“Don’t be evil” is the corporate slogan of Google. As far as software goes in a political / market view, they are the good company and Microsoft is bad. Maybe their corporate slogan is “Please be evil. We bought 1500 extra devil suits and we don’t want to waste them.”
I’ll now go into pissed-off storytelling mode to describe my predicament.
I have 3 computers (well, technically more, but only 3 that are relevant to this story). My laptop, which is a relatively new and cheap Dell; my brother’s laptop, which is an old and also relatively cheap Dell with a lot of problems; and my family’s desktop, which is a Dell as well, but it’s running very nicely.
I run Windows 7 RC, which cannot be upgraded to Windows 7 – so whatever I will have to do, I must first wipe my computer at some point, reinstall Vista Home Basic, and then do whatever I have to do from there.
My brother’s computer is on Vista Home Basic also. We need to upgrade his also. We just don’t need to wipe his to upgrade, because he’s not on the 7 release candidate.
My desktop is on Vista Home Premium. It’s also a very capable machine.
So I call up the Microsoft support line a few weeks ago. I speak with a woman, and I eventually find out about the 3 Windows 7 offers:
- Full Package (will install on a new partition, blank hard-drive, etc) – $200
- Upgrade Package (will upgrade Vista to 7) – $120
- Family Upgrade Pack (same as upgrade pack, but will update 3 computers) – $150
So we need upgrades, and I thought, “Hey, there’s only a small difference between upgrading one and upgrading 3, so let’s get that one as I have 3 computers!”
Everything was seemingly, happily ever after.
Today, the package came, and so did the nightmare.
I opened it, and since my brother’s laptop had nothing valuable, I tried installing on his. First try, I figured out that the computer actually didn’t have Vista Service Pack 1. So I installed that while at Boy Scouts. Then I come back, and it gives me the same error when I try to run the 7 installation. Confused, and certain that SP1 did, in fact, install, I suspect something else is wrong, due to the general suckishness of his computer. At this point, I looked to the internet for answers.
One of the things I found was a list of “Upgrade Paths” – Vista Home Premium to 7 Home Premium, etc. The article didn’t mention Home Basic at all, and thus not on that list. Now I was beginning to worry – did I have to have his and my laptop on Home Premium instead of Home Basic to upgrade?
I phoned up Microsoft again, and spoke to a guy that I could have sworn sounded like Stephen Hawking and his robotic voice. Minus ~100 IQ, of course. He told me that if I was on Vista Home Basic, I would have to either:
- Wipe the two Home Basic computers, and get a full version of 7 Home Premium for each one, costing a grand total of $400 (plus the $150 for the Family Pack I got today = $550)
- Spend $80 for each of the two upgrading from Vista Home Basic to Vista Home Premium, then do the upgrade (bringing my total to $320)

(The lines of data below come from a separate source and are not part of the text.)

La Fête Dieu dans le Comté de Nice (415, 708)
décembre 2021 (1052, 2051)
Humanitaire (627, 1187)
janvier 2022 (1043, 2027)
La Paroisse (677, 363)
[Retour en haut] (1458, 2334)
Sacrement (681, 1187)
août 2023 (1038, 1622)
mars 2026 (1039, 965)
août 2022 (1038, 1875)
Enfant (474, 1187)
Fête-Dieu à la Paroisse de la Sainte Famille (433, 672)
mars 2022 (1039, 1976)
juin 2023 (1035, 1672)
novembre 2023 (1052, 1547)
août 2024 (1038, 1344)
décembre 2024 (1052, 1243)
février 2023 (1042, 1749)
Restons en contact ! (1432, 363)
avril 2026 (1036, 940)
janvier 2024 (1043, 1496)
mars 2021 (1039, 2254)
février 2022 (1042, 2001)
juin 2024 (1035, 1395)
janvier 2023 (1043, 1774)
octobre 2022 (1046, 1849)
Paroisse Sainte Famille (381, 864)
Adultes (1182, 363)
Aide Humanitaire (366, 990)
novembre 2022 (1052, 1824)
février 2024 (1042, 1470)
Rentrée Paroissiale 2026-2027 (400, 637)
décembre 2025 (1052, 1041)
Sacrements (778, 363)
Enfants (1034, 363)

AAAAAAAAAAAARRRRRRRRRRRRRRRRRGGGGGGGGGGGGGHHHHHHHHHHHH
I can count the number of differences between Vista Home Basic and Ultimate on one hand. I can count the number of useful differences on one finger. The difference between Home Basic and Home Premium is very small, and on principal it makes me mad that I have to pay $80 for that.
We eventually decided that we would finish the job and upgrade the two computers, but not providing an option for Home Basic users – a version which was marketed globally – is backhanded and sleazy, honestly. And all this just to get rid of the epic horrors of Vista? Seems like a bit much trouble, doncha think?
But I’m getting a Fedora (HAT, NOT LINUX) in a week and a half, so that will take my mind of Microsoft, the only company I’ve ever bought stock of.